Loriashvili’nin fotoğraf pratiği, bizi kendi etrafımızdaki dünya ile zorlayıcı bir diyalog kurmaya davet ederken tanıklık ettiklerimizi de farklı bir bağlamda ele almamızı sağlıyor. 2017’den beri, sansürlenen hayatları ham haliyle kadrajına yansıtıp, 7 yıllık bir kişisel arşiv yaratıyor. 

Loriashvili’nin merkezine aldığı aşk, dostluk ve ölüm gibi temalar gecenin karanlığında, depresyonda ve bağımlılıkta kendine bir yer buluyor. Arka planda baş gösteren kriz, savaş ve gerilimin izleri ise her detayda karşılaştığımız bir gerçeklik. Bu gerçeklikle toplumu ve dönemini yansıtan değerli bir anlatı sunuyor. Aynı zamanda mücadele ettiği bağımlılık ve rehabilitasyon süreçleri de kadraja yansıyan dönemler arasında.

Sofiya Loriashvili şu anda tamamlamakta olduğu bu bölümün anısına, kitabını yanımızda taşıyabileceğiniz küçük bir rehber formatında tasarladı. Bu tasarımla amaçladığı şey, rehberi taşıyanların kendi deneyimlerinin eşsiz ama münferit olmadığı. Rehberin içerdiği samimi ve duygu yüklü hikayeler, okuyuculara içinde bulundukları durumun münferit bir durum olmadığını hatırlatmakla beraber belgeselden sokak fotoğrafçılığına ve mizansene uzanan yelpazesiyle, yıllar boyunca karşılaştığı kişiler kadar çeşitlilik gösterir. 

“Fotoğraf, dünyayı daha net görmeme yardımcı oldu,” diyor Loriashvili.

Bu proje, adeta içsel bir çöküş ve yeniden toparlanışın dışavurumu gibi. Fotoğrafın onun için yalnızca bir görsel temsil aracı değil, aynı zamanda bir tür kendini ve hayatın karmaşıklığını çözümleme yolu olduğunu gösteriyor. Kendisini dedektif gözlüğüne sahip biri olarak tanımlayan Loriashvili’nin fotoğrafçılığa Nan Goldin gibi yaklaşıyor, kareleri sadece portrelerden ibaret değil; insanların yaşam alanlarına ve onların bıraktığı izlere olan merakı onun fotoğraf anlayışının önemli bir parçası. İnsanların günlük yaşantılarının, bıraktıkları izlerin, terk edilmiş ve ‘’atık’’ olarak nitelendirilebilecek şeylerin fotoğraflanması, bu sürecin derinliğini ve evrenselliğini ortaya koyar. 

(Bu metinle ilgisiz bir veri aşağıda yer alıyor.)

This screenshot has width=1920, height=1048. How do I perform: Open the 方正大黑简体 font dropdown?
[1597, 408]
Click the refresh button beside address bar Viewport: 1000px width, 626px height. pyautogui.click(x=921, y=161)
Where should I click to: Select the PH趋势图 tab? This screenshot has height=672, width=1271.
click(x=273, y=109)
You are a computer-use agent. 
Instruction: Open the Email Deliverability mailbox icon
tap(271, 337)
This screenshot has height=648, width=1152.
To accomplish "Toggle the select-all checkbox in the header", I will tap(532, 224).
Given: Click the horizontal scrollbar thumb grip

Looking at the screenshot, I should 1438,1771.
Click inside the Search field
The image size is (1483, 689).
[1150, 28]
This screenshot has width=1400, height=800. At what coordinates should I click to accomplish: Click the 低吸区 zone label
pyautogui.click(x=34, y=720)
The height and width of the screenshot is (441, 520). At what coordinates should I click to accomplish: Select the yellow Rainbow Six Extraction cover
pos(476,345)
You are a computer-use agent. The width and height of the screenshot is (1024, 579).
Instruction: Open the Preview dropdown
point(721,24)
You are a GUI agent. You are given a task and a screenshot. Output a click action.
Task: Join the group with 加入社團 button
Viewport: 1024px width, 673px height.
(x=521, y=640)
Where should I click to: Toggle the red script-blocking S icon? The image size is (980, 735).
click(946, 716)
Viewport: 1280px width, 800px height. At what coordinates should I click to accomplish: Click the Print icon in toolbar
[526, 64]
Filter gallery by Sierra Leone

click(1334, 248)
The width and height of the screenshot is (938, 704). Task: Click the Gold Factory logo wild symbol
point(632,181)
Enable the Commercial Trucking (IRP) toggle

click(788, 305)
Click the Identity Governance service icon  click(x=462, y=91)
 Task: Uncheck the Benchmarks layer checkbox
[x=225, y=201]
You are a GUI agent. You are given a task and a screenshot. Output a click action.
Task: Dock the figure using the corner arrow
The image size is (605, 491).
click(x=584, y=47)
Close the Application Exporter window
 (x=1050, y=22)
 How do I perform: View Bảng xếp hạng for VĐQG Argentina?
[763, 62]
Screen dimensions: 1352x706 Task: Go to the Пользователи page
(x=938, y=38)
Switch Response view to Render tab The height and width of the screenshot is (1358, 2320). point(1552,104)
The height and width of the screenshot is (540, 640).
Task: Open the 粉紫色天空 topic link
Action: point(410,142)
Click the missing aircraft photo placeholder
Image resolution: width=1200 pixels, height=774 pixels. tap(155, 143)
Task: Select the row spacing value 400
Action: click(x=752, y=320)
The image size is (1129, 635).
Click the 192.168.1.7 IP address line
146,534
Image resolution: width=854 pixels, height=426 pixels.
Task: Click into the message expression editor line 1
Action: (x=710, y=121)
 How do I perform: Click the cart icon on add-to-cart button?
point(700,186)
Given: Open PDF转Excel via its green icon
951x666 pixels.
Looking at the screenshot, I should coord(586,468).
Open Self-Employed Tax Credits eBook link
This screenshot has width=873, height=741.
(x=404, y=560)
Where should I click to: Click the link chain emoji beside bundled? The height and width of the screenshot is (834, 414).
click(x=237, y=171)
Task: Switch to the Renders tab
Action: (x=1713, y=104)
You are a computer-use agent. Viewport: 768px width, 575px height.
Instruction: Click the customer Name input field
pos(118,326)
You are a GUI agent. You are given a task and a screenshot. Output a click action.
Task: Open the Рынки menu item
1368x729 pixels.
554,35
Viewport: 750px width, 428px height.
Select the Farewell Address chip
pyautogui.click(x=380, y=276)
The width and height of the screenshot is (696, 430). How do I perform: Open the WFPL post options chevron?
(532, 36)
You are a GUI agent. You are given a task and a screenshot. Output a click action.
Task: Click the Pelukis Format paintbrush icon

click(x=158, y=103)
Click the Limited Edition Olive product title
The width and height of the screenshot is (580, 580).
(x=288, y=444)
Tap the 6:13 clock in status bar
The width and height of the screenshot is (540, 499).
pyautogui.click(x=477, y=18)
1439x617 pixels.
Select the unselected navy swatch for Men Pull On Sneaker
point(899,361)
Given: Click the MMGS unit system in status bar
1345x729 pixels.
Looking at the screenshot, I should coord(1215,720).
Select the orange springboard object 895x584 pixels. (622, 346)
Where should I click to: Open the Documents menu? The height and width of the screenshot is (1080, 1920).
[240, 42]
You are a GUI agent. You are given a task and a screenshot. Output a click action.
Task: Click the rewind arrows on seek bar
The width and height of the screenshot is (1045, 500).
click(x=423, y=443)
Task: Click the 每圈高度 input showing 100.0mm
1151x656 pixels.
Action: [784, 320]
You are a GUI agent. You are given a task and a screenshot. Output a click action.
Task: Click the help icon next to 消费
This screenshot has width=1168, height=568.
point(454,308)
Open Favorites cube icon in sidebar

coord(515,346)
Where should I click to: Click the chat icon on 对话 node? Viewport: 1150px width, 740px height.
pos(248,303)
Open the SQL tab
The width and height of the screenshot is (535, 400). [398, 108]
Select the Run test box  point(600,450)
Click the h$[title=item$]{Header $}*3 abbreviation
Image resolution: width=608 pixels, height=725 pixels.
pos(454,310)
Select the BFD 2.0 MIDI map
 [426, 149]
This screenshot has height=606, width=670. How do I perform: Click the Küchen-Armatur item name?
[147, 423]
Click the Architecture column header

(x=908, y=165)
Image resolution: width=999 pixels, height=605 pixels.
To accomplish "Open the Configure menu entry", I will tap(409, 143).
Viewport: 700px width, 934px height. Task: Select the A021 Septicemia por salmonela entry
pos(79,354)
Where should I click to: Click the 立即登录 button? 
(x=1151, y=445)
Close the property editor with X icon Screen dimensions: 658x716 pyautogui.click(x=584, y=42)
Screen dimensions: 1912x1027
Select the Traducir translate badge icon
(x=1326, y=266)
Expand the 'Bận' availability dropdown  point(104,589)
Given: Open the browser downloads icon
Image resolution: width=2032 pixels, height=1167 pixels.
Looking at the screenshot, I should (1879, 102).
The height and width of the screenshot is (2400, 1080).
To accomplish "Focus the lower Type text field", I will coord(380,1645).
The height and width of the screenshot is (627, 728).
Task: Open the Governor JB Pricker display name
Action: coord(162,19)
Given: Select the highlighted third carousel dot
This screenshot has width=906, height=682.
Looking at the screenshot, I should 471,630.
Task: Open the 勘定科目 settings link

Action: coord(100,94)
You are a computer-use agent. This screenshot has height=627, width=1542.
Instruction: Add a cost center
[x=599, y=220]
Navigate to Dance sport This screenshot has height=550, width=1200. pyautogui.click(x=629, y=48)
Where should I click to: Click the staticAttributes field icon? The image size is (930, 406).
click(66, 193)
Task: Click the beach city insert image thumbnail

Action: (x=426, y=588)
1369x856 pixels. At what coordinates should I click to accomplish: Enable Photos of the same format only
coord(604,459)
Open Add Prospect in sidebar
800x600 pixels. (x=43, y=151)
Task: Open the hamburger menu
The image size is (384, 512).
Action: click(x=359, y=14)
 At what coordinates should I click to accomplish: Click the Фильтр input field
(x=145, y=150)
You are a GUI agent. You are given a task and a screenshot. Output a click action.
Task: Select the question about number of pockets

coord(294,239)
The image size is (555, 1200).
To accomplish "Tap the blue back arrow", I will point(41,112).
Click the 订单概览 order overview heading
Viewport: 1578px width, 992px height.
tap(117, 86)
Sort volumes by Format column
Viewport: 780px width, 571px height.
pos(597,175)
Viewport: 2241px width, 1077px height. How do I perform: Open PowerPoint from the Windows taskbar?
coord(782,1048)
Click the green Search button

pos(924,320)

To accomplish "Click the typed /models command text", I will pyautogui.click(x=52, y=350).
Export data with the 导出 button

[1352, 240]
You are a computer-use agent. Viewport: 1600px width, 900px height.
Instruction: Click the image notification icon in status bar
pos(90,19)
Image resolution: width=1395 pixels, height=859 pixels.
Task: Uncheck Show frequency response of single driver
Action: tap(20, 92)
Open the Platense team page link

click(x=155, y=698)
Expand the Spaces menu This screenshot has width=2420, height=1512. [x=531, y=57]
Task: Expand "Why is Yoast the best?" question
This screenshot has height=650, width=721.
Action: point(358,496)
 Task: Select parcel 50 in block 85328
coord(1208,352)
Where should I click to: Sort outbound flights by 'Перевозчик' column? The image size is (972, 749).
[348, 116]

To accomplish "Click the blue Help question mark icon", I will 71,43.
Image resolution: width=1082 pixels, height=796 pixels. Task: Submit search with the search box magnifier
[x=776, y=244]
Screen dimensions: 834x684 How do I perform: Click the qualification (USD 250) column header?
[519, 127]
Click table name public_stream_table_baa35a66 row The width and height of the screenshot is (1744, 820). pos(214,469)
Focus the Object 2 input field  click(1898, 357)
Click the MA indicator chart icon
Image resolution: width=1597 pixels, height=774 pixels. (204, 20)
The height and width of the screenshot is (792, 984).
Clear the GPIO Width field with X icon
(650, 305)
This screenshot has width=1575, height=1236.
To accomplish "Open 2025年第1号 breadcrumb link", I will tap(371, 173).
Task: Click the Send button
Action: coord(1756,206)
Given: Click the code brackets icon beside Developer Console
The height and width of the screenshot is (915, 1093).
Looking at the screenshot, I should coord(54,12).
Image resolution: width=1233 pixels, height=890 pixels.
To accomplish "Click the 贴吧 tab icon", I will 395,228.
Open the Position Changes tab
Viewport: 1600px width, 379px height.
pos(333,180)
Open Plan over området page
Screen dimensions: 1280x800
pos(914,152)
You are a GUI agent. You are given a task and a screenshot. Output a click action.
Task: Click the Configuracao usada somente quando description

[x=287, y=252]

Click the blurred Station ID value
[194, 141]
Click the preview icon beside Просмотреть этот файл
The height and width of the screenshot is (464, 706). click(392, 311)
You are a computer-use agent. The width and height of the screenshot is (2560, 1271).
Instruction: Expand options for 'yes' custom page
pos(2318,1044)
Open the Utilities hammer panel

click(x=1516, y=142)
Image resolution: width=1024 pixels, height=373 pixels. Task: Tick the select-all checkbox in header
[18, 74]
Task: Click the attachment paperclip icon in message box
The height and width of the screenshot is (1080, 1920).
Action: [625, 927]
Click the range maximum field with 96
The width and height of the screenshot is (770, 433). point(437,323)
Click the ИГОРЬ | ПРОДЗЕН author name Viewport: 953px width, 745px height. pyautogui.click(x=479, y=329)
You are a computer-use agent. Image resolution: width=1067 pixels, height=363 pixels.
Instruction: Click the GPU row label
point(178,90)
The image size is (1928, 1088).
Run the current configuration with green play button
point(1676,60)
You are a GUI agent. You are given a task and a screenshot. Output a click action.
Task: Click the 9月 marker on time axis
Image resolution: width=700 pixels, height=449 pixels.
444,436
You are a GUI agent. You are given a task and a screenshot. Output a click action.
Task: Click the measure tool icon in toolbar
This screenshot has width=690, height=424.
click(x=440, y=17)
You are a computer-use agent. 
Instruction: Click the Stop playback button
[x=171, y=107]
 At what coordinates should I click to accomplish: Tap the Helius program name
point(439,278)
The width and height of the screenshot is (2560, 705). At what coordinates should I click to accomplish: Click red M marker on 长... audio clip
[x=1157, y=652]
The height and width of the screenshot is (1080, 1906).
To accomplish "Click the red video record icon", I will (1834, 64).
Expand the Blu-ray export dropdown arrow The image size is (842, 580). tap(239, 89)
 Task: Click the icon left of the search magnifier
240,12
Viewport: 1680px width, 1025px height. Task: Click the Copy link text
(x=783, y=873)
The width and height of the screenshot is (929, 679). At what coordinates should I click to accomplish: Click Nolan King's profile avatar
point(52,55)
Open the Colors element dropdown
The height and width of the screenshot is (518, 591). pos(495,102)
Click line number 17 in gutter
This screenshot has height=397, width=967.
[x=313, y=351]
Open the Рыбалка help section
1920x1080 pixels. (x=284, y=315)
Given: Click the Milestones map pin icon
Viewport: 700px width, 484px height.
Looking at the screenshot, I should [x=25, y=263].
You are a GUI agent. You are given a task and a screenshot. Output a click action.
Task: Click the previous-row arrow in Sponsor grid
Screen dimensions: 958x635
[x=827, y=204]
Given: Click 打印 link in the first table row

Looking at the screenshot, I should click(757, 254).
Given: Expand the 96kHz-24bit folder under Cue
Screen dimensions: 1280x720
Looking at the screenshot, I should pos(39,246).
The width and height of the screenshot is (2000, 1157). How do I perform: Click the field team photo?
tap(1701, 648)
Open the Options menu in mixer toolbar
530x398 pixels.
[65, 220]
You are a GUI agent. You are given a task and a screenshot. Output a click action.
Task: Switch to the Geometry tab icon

İnsanların yaşamlarının derinliklerine inmeyi seviyor ve bunun yalnızca insanları değil, bilinçaltlarını yansıtan, onları çevreleyen her şeyi fotoğraflayarak tam bir hikâye anlatmayı mümkün kıldığını düşünüyor. Bilinçaltındaki bu kaybolmuş izlerin fotoğraflarla somutlaşması, Jacques Lacan’ın “ayna evresi” kavramını da çağrıştırır. Lacan’a göre, insan kendisini ilk kez bir aynada fark ettiğinde, dışsal bir yansıma aracılığıyla kendini tanımaya başlar. Loriashvili’nin fotoğraflarındaki insanlar, kendilerini sadece bir yüz olarak değil, onları çevreleyen kaosla birlikte var kılar ve aslında bu yaklaşımı, bir insanın kimliğini ve yaşantısını anlamanın en özgün yollarından biri.